Returning to the Chemo Suite
I said a few weeks ago that my cancer symptoms had become more noticeable than my surgery symptoms, and today's talk with the oncologist was a natural consequence of that. I see her again on November 6th, and return to the chemo suite on the 8th.
This is not inherently bad news. The CT scan showed no new tumors, my blood counts are good, there is no evidence of dangerous new mutations yet. I've simply been off treatment for over six months, and it's time.
I'll still be receiving the same chemotherapy cocktail, with the same two week cycle, and the same take home bottle. I am not excited, or looking forward to it, but at least I know exactly what to expect this time around.

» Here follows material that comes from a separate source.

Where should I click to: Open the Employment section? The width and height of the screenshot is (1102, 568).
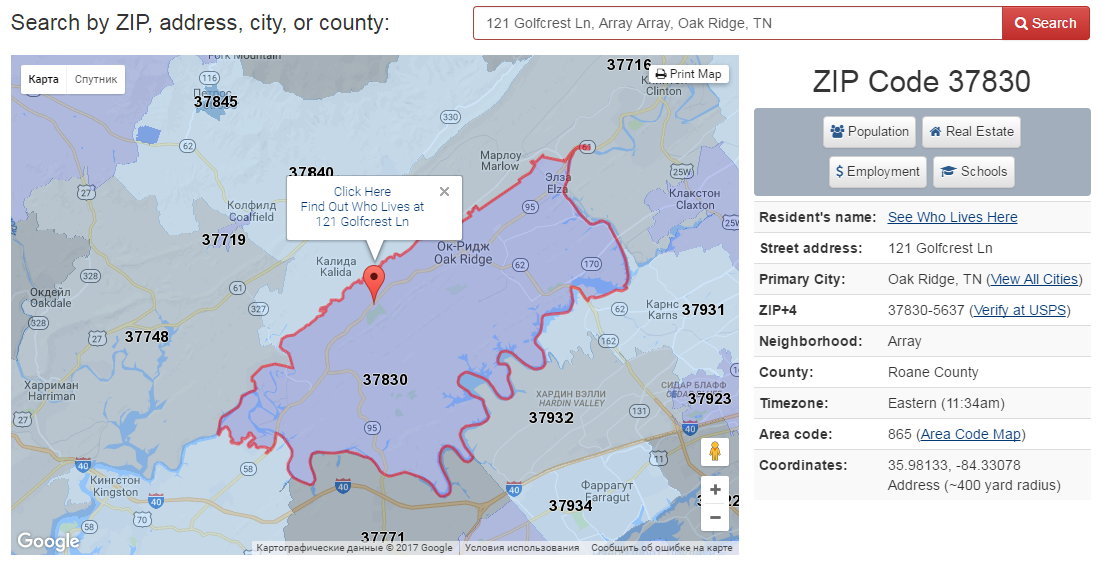[x=877, y=172]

I asked about future chemotherapies. There are an additional two varieties of chemotherapy regularly used for colon cancer (which is what I'm being treated for, although I have the related appendix cancer), I don't remember much about the third, but the second is largely similar to what I've been on so far, side effect wise. For me, it's comforting to know that the expected time my treatment options will last is longer than my prognosis, so I shouldn't have to worry about pain.
In the next month I need to get my broken tooth pulled, ideally quickly so it has lots of time to heal before my immune system crashes around cycle 3. I need to finally see my palliative care doctor and get those plans firmly in place. I need to get legal stuff in order. I need a port installed and my PICC removed. And I have one more day trip to make.